**About this exercise:** Copy out every record exactly.
*** Opening Exercise data ***
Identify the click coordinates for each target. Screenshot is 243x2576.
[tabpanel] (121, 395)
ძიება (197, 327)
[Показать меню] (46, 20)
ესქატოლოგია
*** Closing Exercise data ***
**Problem solution:**
Identify the click coordinates for each target. Screenshot is 243x2576.
[tabpanel] (121, 395)
ძიება (197, 327)
[Показать меню] (46, 20)
ესქატოლოგია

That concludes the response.